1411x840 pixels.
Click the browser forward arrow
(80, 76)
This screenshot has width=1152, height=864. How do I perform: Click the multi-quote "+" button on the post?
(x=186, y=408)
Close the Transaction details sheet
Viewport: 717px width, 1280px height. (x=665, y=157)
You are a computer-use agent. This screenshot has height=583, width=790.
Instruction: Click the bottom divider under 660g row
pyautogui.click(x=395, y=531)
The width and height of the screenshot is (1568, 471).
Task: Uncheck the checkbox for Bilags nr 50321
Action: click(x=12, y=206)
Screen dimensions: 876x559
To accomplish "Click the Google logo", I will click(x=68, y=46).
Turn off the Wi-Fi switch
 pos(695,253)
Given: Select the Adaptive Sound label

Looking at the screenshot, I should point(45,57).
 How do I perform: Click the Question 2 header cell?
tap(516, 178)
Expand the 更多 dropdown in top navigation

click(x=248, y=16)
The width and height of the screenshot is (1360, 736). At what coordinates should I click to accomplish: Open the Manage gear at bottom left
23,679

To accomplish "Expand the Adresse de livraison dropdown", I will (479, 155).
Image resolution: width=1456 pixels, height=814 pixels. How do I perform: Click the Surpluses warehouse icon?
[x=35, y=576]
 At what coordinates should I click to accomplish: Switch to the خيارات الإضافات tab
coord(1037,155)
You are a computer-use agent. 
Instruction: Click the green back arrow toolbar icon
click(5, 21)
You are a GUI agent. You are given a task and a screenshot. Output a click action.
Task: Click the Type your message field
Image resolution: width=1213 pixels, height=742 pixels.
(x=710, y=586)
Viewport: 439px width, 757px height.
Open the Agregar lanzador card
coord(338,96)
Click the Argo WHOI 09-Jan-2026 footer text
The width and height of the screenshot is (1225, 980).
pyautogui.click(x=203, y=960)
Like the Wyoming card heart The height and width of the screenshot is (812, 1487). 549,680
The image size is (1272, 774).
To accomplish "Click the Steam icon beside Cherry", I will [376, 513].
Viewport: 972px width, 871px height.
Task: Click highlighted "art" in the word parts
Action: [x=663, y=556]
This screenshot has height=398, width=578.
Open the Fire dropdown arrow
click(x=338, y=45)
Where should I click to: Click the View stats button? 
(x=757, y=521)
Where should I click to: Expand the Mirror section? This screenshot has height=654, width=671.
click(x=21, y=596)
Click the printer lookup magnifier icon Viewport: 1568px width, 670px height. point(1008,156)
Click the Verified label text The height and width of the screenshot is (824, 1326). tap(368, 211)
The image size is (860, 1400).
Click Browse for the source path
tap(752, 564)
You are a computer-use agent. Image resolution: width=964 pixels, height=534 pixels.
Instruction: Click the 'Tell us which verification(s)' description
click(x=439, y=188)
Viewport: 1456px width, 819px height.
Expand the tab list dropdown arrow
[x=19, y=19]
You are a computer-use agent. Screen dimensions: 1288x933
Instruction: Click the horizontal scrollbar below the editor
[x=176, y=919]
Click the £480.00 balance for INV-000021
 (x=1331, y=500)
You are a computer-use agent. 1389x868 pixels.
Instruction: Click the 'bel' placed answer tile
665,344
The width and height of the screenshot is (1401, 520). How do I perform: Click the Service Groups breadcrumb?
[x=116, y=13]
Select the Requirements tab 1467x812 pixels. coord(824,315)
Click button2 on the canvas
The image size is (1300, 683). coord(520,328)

_BRIEF_
Could you copy every record above exactly as it stands?

_COMPLETED TASK_
1411x840 pixels.
Click the browser forward arrow
(80, 76)
This screenshot has width=1152, height=864. How do I perform: Click the multi-quote "+" button on the post?
(x=186, y=408)
Close the Transaction details sheet
Viewport: 717px width, 1280px height. (x=665, y=157)
You are a computer-use agent. This screenshot has height=583, width=790.
Instruction: Click the bottom divider under 660g row
pyautogui.click(x=395, y=531)
The width and height of the screenshot is (1568, 471).
Task: Uncheck the checkbox for Bilags nr 50321
Action: click(x=12, y=206)
Screen dimensions: 876x559
To accomplish "Click the Google logo", I will click(x=68, y=46).
Turn off the Wi-Fi switch
 pos(695,253)
Given: Select the Adaptive Sound label

Looking at the screenshot, I should point(45,57).
 How do I perform: Click the Question 2 header cell?
tap(516, 178)
Expand the 更多 dropdown in top navigation

click(x=248, y=16)
The width and height of the screenshot is (1360, 736). At what coordinates should I click to accomplish: Open the Manage gear at bottom left
23,679

To accomplish "Expand the Adresse de livraison dropdown", I will (479, 155).
Image resolution: width=1456 pixels, height=814 pixels. How do I perform: Click the Surpluses warehouse icon?
[x=35, y=576]
 At what coordinates should I click to accomplish: Switch to the خيارات الإضافات tab
coord(1037,155)
You are a computer-use agent. 
Instruction: Click the green back arrow toolbar icon
click(5, 21)
You are a GUI agent. You are given a task and a screenshot. Output a click action.
Task: Click the Type your message field
Image resolution: width=1213 pixels, height=742 pixels.
(x=710, y=586)
Viewport: 439px width, 757px height.
Open the Agregar lanzador card
coord(338,96)
Click the Argo WHOI 09-Jan-2026 footer text
The width and height of the screenshot is (1225, 980).
pyautogui.click(x=203, y=960)
Like the Wyoming card heart The height and width of the screenshot is (812, 1487). 549,680
The image size is (1272, 774).
To accomplish "Click the Steam icon beside Cherry", I will [376, 513].
Viewport: 972px width, 871px height.
Task: Click highlighted "art" in the word parts
Action: [x=663, y=556]
This screenshot has height=398, width=578.
Open the Fire dropdown arrow
click(x=338, y=45)
Where should I click to: Click the View stats button? 
(x=757, y=521)
Where should I click to: Expand the Mirror section? This screenshot has height=654, width=671.
click(x=21, y=596)
Click the printer lookup magnifier icon Viewport: 1568px width, 670px height. point(1008,156)
Click the Verified label text The height and width of the screenshot is (824, 1326). tap(368, 211)
The image size is (860, 1400).
Click Browse for the source path
tap(752, 564)
You are a computer-use agent. Image resolution: width=964 pixels, height=534 pixels.
Instruction: Click the 'Tell us which verification(s)' description
click(x=439, y=188)
Viewport: 1456px width, 819px height.
Expand the tab list dropdown arrow
[x=19, y=19]
You are a computer-use agent. Screen dimensions: 1288x933
Instruction: Click the horizontal scrollbar below the editor
[x=176, y=919]
Click the £480.00 balance for INV-000021
 (x=1331, y=500)
You are a computer-use agent. 1389x868 pixels.
Instruction: Click the 'bel' placed answer tile
665,344
The width and height of the screenshot is (1401, 520). How do I perform: Click the Service Groups breadcrumb?
[x=116, y=13]
Select the Requirements tab 1467x812 pixels. coord(824,315)
Click button2 on the canvas
The image size is (1300, 683). coord(520,328)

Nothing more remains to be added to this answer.